Introduction: The purpose of our study was to determine the impact of an educational program on a provider's knowledge related to diagnostic errors and diagnostic reasoning strategies.
Methods: A quasi-experimental interventional study with a multimedia approach, case study discussion, and trigger-generated medical record review at two time points was conducted. Measurement tools included a test developed by the National Patient Safety Foundation, Reducing Diagnostic Errors: Strategies for Solutions Quiz, additional diagnostic reasoning questions, and a trigger-generated process to analyze medical records.
Results: Knowledge related to diagnostic errors statistically improved from the pretest to posttest scores with sustained 60-day differences (p < .025). Although there was a decline in the proportion of patients returning with the same chief complaint within 14 days, this was not statistically significant (p < .15). When providers were confronted with an unrecognizable clinical presentation, they reported an increased use of a "diagnostic timeout" (p < .038).

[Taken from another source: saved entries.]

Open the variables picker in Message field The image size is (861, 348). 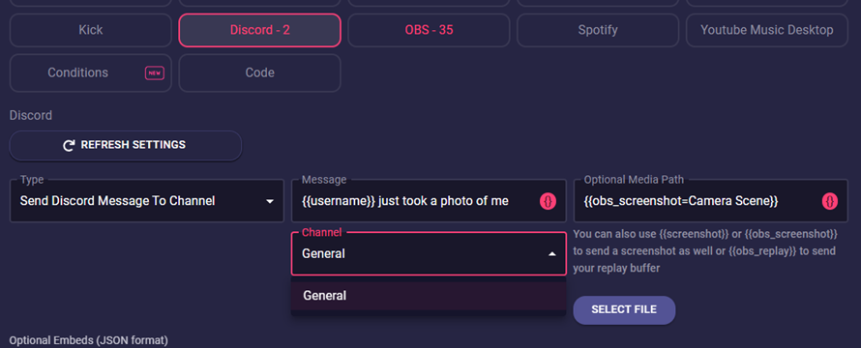click(x=548, y=201)
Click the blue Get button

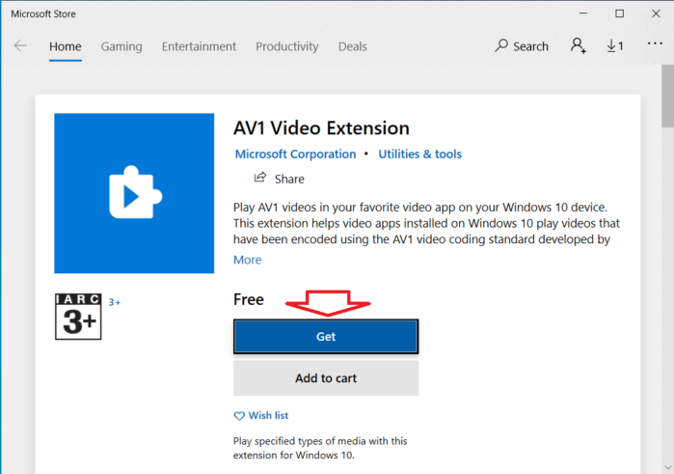[x=326, y=337]
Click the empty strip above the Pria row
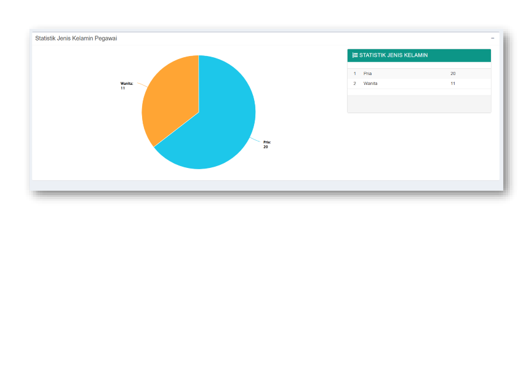 [418, 65]
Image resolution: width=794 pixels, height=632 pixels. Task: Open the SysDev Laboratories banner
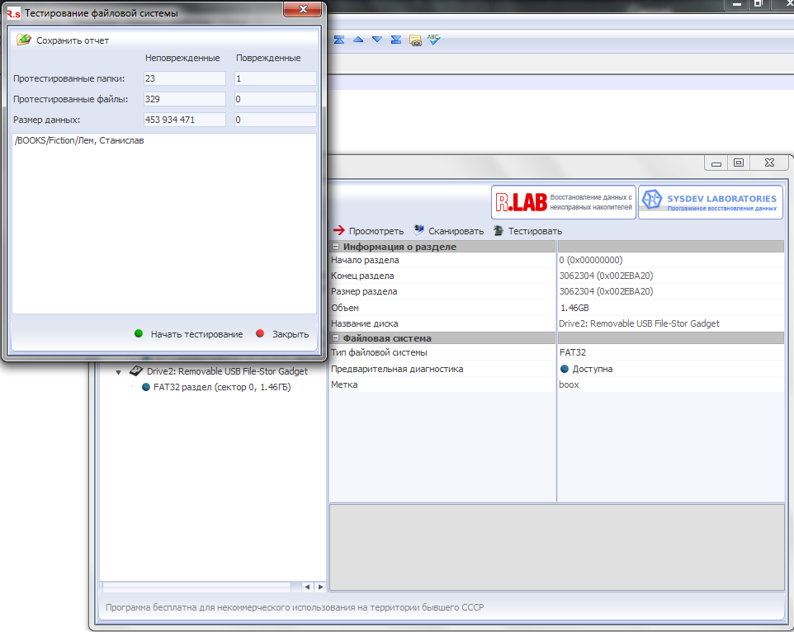tap(710, 202)
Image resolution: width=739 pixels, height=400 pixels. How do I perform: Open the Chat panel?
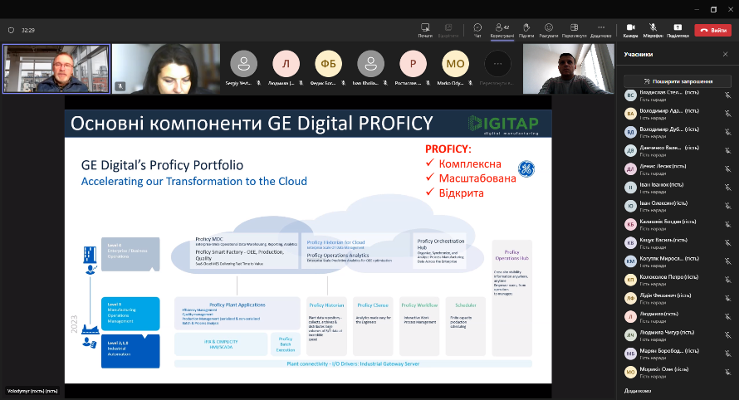pyautogui.click(x=477, y=30)
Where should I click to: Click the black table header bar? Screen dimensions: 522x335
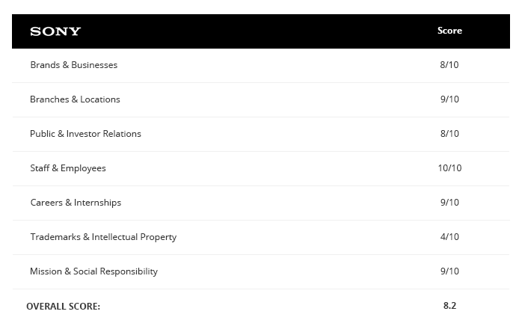(261, 31)
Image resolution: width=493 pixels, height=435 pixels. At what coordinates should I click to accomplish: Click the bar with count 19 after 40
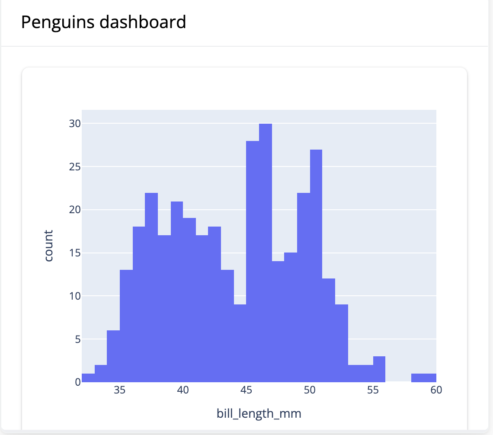click(189, 300)
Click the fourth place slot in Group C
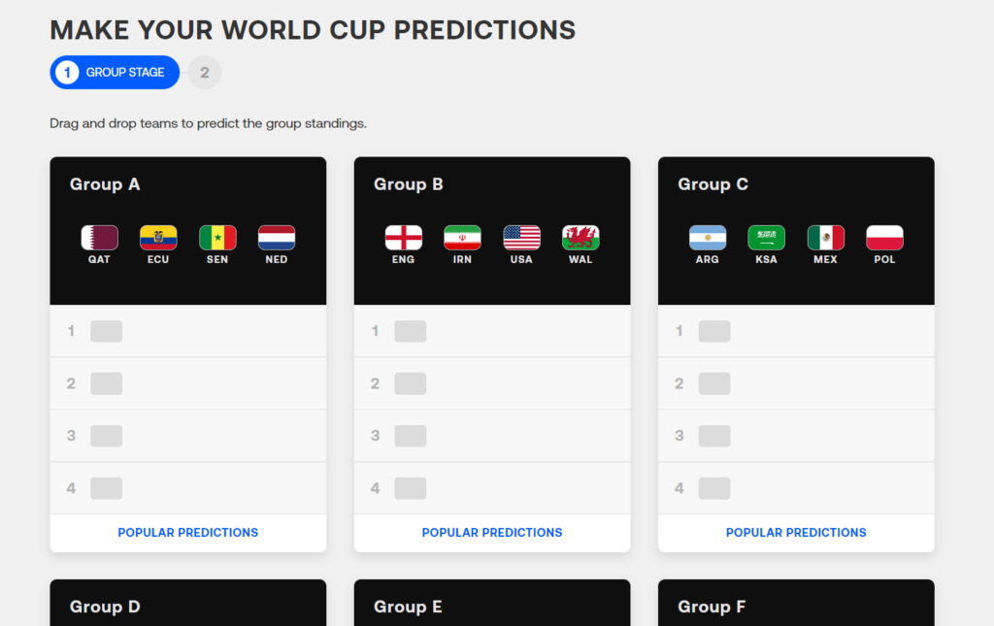 (x=714, y=488)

Discussion: Providers developed an increased awareness of the presence of diagnostic errors in the primary care setting, the contributing risk factors for a diagnostic error, and possible strategies to reduce diagnostic errors. These factors had an unexpected impact on changing the primary care practice model to enhance the continuity of patient care.
Keywords: Diagnostic errors; patient safety; pediatrics; primary care.